***** Page excerpt

A no-deal Brexit could magnify the workforce crisis in social care, drive up demand for hard-pressed services and worsen funding shortfalls in the sector, three health think tanks have warned.
In an open letter to MPs, the Health Foundation, The King’s Fund and the Nuffield Trust gave evidence that a no-deal Brexit could cause “significant harm” to health and social care services and people who rely on them.
They outlined four major areas where the impact could be felt most sharply.
Firstly, there is a “very real risk” that leaving the EU without an agreement could exacerbate the workforce crisis in health and care.
“With 116,000 EU nationals working in health care and 104,000 in social care, even a small trend towards European migrants leaving the UK due to a fall in the pound or uncertainty around being granted settled status will worsen this situation,” the letter says.
The think tanks’ calculations show that 90% of social care staff would not qualify for a permanent work visa under immigration reforms put forward by the last government, as they earn less than the proposed £30,000 salary threshold.
“The risk is magnified because many of the small and medium sized businesses which make up the majority of the sector are already in a perilous financial state,” the letter warns.

**********
***** Listed entries

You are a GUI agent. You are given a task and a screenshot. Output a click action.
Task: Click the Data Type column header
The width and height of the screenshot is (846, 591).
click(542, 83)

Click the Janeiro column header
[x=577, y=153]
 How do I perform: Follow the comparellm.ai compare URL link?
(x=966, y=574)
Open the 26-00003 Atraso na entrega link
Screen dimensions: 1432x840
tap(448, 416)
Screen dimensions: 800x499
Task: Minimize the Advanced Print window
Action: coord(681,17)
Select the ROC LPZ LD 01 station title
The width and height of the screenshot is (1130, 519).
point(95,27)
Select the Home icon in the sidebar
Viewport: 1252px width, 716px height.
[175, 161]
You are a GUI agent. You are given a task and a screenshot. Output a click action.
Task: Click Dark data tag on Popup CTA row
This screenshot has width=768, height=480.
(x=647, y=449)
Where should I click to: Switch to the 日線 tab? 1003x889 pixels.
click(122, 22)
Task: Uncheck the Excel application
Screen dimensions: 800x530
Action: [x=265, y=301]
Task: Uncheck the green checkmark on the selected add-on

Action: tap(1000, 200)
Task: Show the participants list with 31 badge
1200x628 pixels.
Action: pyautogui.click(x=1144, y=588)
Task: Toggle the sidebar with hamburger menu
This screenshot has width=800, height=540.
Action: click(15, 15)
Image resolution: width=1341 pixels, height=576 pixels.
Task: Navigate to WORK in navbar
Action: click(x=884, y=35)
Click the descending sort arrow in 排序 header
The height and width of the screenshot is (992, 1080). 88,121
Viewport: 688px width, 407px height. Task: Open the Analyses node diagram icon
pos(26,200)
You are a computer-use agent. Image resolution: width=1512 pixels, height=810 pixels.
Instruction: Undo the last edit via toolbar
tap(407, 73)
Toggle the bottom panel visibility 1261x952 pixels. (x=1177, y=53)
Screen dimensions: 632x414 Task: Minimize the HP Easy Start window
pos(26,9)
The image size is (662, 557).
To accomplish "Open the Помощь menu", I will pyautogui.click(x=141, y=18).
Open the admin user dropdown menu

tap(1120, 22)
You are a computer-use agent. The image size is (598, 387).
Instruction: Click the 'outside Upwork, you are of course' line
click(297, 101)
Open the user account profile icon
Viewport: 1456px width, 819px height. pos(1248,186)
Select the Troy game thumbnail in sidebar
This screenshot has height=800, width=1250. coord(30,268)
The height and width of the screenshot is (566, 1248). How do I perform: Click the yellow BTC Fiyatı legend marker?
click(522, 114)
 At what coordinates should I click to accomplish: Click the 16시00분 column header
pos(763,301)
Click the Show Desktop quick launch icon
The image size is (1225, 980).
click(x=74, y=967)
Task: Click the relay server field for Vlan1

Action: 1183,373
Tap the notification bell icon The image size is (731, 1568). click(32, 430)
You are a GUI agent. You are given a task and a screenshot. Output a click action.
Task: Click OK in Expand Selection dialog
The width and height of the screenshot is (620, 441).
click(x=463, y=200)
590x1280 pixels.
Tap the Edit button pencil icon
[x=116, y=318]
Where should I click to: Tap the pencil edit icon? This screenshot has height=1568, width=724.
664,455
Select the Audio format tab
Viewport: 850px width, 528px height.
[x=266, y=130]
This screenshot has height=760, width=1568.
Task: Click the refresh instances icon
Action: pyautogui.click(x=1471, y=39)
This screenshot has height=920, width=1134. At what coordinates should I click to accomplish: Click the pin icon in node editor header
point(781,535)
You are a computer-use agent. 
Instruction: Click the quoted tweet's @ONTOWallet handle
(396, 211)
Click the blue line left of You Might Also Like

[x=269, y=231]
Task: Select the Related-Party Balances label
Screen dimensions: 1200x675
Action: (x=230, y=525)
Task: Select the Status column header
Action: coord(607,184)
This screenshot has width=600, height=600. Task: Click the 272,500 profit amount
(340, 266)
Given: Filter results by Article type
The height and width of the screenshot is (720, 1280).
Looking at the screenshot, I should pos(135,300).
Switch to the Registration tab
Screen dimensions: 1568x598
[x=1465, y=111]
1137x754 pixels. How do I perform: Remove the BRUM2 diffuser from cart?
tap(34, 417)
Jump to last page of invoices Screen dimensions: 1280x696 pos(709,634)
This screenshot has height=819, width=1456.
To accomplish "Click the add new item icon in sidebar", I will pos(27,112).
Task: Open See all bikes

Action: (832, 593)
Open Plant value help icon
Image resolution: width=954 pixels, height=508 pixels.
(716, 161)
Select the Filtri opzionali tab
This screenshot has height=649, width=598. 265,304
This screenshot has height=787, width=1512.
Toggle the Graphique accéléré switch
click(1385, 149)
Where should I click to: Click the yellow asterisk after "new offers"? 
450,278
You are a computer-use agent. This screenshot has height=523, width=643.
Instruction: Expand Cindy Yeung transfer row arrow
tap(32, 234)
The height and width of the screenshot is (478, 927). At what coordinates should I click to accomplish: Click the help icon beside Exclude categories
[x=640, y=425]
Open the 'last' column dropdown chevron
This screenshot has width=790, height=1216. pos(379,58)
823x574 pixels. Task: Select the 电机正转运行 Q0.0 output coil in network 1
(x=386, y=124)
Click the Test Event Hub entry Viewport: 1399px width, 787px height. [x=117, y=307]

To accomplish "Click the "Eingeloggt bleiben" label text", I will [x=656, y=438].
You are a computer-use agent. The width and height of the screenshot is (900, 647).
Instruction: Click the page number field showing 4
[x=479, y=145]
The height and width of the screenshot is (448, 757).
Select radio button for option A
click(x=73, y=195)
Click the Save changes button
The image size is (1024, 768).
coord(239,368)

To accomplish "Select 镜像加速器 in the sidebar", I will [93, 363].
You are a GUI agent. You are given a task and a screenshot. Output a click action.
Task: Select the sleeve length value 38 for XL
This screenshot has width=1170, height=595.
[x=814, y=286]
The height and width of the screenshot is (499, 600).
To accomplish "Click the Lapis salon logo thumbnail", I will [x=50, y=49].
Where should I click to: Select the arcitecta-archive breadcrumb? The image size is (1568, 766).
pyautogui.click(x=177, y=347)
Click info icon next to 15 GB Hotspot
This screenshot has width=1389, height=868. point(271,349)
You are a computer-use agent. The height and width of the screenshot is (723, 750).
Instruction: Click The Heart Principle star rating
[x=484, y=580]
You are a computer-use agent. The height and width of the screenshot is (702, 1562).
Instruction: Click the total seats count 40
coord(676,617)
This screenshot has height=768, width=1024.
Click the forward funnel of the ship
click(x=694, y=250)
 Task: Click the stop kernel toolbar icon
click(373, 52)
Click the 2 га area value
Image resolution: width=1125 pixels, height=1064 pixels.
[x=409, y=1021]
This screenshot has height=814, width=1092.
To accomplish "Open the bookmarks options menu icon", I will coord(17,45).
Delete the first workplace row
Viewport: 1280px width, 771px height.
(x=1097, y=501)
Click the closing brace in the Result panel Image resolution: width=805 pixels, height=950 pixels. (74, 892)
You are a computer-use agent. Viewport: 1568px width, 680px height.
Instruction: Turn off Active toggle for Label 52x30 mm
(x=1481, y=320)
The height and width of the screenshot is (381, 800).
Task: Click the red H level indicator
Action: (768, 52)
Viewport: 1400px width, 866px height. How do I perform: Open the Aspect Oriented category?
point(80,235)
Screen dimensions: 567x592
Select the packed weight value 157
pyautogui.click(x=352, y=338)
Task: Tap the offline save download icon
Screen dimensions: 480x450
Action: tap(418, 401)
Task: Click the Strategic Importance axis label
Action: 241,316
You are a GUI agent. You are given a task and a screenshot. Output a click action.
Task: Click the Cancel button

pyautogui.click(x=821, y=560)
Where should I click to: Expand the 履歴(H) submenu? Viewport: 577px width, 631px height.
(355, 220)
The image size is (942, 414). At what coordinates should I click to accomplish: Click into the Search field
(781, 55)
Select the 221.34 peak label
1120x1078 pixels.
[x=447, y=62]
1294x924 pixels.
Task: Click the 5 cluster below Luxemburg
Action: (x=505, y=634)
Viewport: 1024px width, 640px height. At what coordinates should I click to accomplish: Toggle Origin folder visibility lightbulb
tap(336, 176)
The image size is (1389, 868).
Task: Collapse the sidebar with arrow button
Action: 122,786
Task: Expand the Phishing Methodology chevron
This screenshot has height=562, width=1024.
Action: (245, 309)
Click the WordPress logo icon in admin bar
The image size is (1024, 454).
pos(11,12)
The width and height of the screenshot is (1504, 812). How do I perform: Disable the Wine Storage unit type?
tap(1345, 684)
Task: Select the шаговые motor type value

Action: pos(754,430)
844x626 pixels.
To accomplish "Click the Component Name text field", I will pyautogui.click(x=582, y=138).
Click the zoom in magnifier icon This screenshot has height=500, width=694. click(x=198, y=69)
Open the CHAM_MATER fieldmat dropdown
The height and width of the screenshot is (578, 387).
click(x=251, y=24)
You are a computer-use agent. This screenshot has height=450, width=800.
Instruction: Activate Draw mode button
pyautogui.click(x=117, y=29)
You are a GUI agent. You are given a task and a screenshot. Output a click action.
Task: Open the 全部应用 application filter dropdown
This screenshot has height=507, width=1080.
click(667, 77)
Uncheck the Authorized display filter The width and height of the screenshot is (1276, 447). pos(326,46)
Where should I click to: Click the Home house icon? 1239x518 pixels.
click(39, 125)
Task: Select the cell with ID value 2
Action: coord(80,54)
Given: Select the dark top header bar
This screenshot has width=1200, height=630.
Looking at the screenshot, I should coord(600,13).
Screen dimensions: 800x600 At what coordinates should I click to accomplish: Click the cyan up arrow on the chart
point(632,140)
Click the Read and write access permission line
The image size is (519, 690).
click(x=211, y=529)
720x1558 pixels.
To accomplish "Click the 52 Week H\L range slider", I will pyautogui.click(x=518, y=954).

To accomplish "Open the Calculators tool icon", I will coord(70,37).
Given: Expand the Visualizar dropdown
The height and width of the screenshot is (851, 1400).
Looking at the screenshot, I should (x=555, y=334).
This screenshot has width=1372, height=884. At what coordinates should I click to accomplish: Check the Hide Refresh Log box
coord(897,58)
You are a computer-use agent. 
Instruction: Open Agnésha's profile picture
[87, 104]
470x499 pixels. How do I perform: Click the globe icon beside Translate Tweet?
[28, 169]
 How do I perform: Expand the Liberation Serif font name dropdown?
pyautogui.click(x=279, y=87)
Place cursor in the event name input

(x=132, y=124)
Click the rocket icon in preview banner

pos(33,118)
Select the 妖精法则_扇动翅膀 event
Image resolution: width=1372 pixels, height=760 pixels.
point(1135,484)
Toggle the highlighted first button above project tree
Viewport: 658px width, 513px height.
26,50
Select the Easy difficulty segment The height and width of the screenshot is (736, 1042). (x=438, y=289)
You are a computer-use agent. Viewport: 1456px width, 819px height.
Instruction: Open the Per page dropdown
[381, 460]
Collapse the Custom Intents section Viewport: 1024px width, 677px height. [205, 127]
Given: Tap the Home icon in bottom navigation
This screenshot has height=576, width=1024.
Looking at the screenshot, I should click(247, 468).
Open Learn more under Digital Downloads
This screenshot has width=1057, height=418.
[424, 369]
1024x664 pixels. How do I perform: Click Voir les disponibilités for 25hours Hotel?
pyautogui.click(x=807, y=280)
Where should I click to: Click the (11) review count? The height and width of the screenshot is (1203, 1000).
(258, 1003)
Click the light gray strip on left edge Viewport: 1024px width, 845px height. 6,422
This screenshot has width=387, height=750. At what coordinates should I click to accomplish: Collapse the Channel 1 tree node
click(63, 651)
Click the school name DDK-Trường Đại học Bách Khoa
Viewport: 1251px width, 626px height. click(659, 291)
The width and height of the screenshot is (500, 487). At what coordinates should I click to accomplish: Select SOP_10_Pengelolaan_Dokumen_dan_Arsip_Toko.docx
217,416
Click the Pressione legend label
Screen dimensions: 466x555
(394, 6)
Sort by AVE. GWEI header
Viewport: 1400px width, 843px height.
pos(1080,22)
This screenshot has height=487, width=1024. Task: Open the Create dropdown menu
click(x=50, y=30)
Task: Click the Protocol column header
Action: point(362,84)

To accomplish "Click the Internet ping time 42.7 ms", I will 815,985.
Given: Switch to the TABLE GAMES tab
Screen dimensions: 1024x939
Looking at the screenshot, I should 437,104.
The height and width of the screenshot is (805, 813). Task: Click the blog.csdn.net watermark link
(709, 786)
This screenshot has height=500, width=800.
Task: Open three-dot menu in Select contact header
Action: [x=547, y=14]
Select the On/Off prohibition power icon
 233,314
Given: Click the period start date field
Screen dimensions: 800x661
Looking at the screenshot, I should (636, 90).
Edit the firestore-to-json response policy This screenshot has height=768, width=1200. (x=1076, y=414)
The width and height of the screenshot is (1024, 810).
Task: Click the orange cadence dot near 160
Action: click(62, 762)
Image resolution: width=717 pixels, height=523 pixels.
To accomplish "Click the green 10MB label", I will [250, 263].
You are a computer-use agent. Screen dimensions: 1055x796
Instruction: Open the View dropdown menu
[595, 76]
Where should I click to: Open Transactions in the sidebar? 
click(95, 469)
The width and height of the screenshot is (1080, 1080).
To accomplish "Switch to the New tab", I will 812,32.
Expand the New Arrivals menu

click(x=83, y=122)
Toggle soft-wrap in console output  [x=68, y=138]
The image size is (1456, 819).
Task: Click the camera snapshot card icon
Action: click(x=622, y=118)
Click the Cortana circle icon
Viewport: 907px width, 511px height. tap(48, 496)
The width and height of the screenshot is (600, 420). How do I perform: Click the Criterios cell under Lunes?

**********

## Work item A:
Do the following statements agree with the article on a no-deal Brexit and social care? For each, answer yes or no and quote the words from the article that decide it.
(i) The three think tanks set out their evidence in an open letter addressed to MPs.
(ii) The think tanks identified five major areas where the impact could be felt most sharply.
(iii) Under the last government's proposed immigration reforms, 90% of social care staff would qualify for a permanent work visa.
## Work item B:
Can you continue the article on a no-deal Brexit and social care from its final sentence?
The rows above have no connection to the article and stand as material of their own.

## Task answer A:
(i) Yes: "In an open letter to MPs, the Health Foundation, The King’s Fund and the Nuffield Trust gave evidence"
(ii) No: "They outlined four major areas where the impact could be felt most sharply."
(iii) No: "90% of social care staff would not qualify for a permanent work visa under immigration reforms put forward by the last government"

## Task answer B:
The health experts also suggested that a no-deal Brexit will mean UK emigrants to the EU do not have guaranteed rights and they may have to return to the UK to live and receive treatment if they become ill.
Meanwhile, the supply of medicines and medical devices is also expected to be affected by a no-deal Brexit.
“Despite plans for stockpiling and creating new supply routes, the large amount of new paperwork and regulatory hurdles that a no-deal Brexit would create for imports is likely to increase shortages of medicines and medical devices,” the letter says.
Although it is difficult to judge the magnitude of the problem, the think tanks said the leaked Operation Yellowhammer document emphasised the vulnerability of supply chains in the sector.
“We can be certain that these additional burdens will mean companies face higher costs to get their products into the UK – costs that will ultimately be passed on to the NHS,” they warned.
A no-deal Brexit is also likely stretch the public finances which pay for health and social care, the letter warns.
The think tanks cited the Office for Budget Responsibility’s assessment of the UK’s public finances, which says they would be around £30bn worse off each year in a no-deal scenario of medium disruptiveness.
This sum is more than the total spent on adult social care, plus investment in NHS buildings and equipment across the whole of the UK in 2017/18.
“Health and care services are already struggling to meet rising demand for services and maintain standards of care, not least in advance of an expected difficult winter,” the think tanks said.
“The potential consequences of a no-deal Brexit could significantly impede services’ ability to meet the needs of the individual patients and service users who rely on them.”